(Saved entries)

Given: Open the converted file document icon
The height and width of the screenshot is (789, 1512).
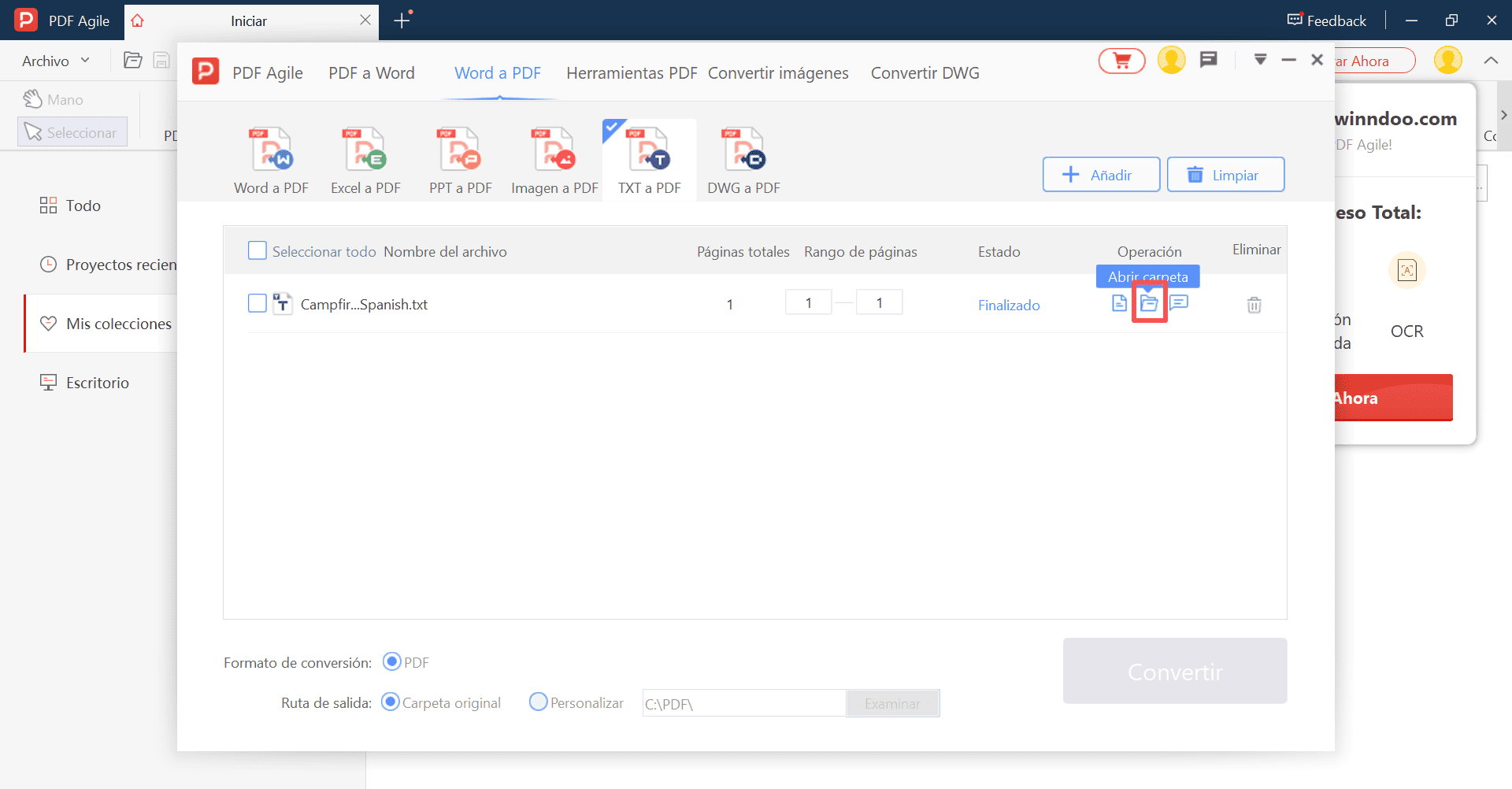Looking at the screenshot, I should pos(1119,303).
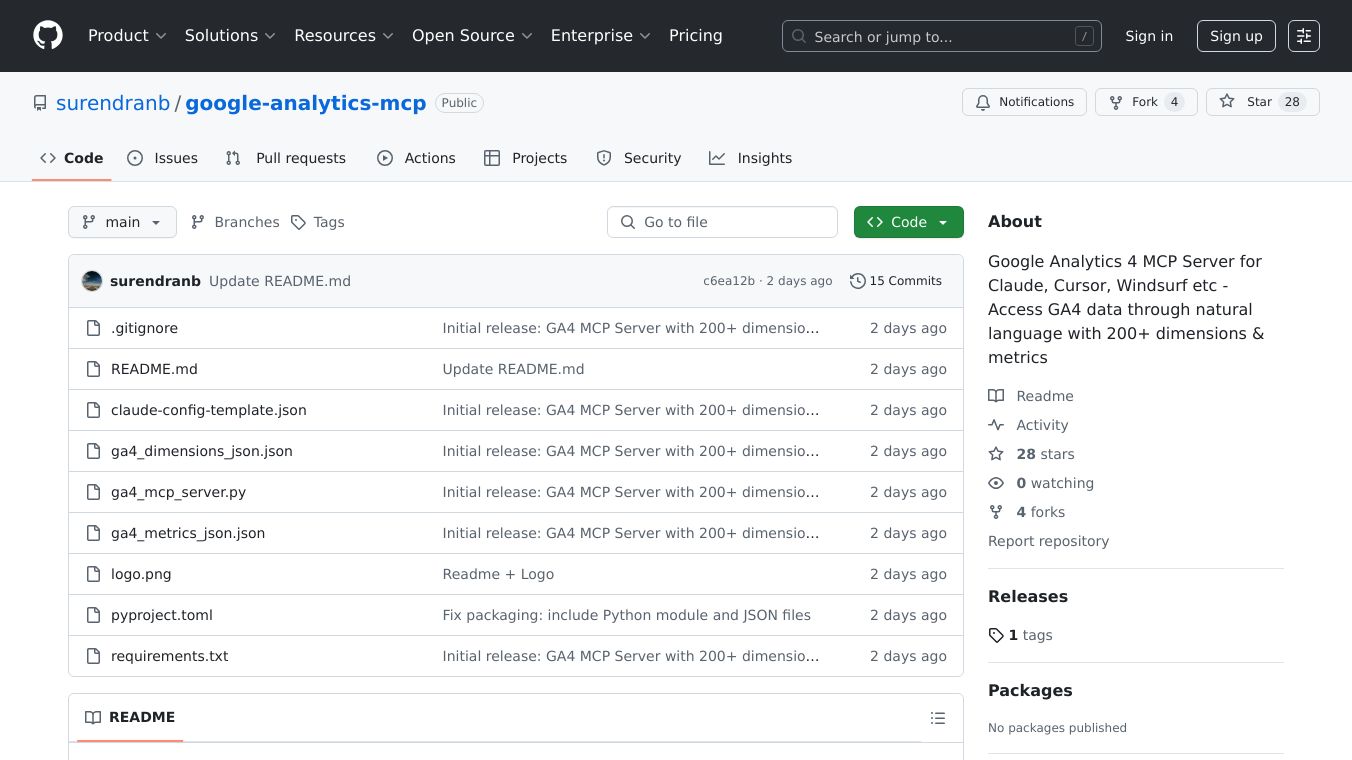The height and width of the screenshot is (760, 1352).
Task: Open the ga4_mcp_server.py file
Action: [x=178, y=492]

* What is required *
For this exercise, print all of the entries exactly as they appear, but without pictures.

* Exercise output *
Given: Open the converted file document icon
The height and width of the screenshot is (789, 1512).
Looking at the screenshot, I should pos(1119,303).
The height and width of the screenshot is (760, 1352).
Task: Open the ga4_mcp_server.py file
Action: [x=178, y=492]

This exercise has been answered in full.